Depardieu has not been convicted in connection with any of the allegations and denies wrongdoing. He called the open letter “beautiful” and its signatories “courageous,” France 24 reports.

Depardieu, the 74-year-old star of “Cyrano de Bergerac,” “The Man in the Iron Mask” and more than 200 other films and television series, was indicted in 2020 on rape charges connected to a 2018 lawsuit filed by actor Charlotte Arnould. One year after his indictment, Depardieu appeared in a film that opened Cannes’ Critics Week, “Robuste,” directed by Constance Meyer. When over a dozen more alleged victims spoke out as part of an investigative piece from Mediapart in April 2023, Depardieu’s reputation finally took a hit. In December, the French actor Hélène Darras filed a police complaint alleging Depardieu sexually assaulted her in 2007 while filming the movie “Disco.”

On Dec. 7, France Televisions aired a bombshell documentary detailing Depardieu’s history of sexual abuse allegations. The broadcaster’s head of film and international co-production, Manuel Alduy, told Variety the TV group doesn’t have any agenda against Depardieu, however, and won’t boycott his films: “We will not ban films, but we won’t celebrate artists who have been accused until they’re completely cleared.”

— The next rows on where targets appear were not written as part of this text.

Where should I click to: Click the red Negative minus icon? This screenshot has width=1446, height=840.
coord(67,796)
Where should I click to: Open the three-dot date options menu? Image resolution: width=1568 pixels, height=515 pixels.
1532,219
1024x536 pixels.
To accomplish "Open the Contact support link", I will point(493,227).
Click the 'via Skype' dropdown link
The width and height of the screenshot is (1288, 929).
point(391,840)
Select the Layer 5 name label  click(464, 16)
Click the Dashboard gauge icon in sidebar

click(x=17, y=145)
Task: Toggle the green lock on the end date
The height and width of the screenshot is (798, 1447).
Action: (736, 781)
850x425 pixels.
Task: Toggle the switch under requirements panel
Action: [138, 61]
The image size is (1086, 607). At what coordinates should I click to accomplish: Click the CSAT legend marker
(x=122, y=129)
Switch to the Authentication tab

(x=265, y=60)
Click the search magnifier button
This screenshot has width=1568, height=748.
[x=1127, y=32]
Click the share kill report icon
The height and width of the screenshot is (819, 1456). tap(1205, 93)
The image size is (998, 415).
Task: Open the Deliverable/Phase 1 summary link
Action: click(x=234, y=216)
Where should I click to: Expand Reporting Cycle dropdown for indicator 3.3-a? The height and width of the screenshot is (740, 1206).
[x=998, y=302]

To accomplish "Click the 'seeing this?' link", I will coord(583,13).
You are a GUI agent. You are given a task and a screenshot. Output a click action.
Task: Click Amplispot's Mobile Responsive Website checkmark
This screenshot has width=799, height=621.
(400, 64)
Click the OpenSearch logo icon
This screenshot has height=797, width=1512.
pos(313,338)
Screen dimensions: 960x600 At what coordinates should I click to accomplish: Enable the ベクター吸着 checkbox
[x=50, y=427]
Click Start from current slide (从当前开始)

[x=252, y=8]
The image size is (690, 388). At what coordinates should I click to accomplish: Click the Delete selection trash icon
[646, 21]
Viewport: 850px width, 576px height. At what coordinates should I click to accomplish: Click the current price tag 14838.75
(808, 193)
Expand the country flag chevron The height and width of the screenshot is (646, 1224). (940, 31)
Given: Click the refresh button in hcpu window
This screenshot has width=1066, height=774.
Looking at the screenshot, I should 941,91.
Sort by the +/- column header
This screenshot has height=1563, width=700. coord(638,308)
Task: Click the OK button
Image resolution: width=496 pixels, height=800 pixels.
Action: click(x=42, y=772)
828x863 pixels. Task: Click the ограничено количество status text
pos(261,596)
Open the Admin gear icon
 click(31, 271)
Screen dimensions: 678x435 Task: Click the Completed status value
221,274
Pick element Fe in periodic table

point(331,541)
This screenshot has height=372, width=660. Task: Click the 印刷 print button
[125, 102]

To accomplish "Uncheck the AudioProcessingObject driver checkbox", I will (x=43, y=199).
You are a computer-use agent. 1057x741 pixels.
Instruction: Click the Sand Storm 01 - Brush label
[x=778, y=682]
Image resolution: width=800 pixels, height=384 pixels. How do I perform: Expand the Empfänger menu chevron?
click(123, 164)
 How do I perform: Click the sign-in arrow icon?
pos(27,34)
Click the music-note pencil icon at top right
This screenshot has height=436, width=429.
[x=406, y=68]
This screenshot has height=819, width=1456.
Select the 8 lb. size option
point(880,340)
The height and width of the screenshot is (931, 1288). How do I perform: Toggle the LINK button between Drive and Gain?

French President Emmanuel Macron stepped in controversy later in December when he said on television, “I’m a big admirer of Gerard Depardieu.”

Macron continued, “He’s an immense actor, who has delivered some of the most beautiful texts. He made France known, our greatest authors, our greatest characters, across the world. I’ll say it as France’s president but also as a citizen, he makes France proud.”

In France Televisions’ documentary about Depardieu, the actor is seen making crude, sexual and misogynistic jokes, including one referring to a child riding a pony. In his remarks, Macron suggested that the segment might have been edited in a misleading way. Per AP, France Televisions later said that the segment was authenticated by a bailiff who viewed raw footage.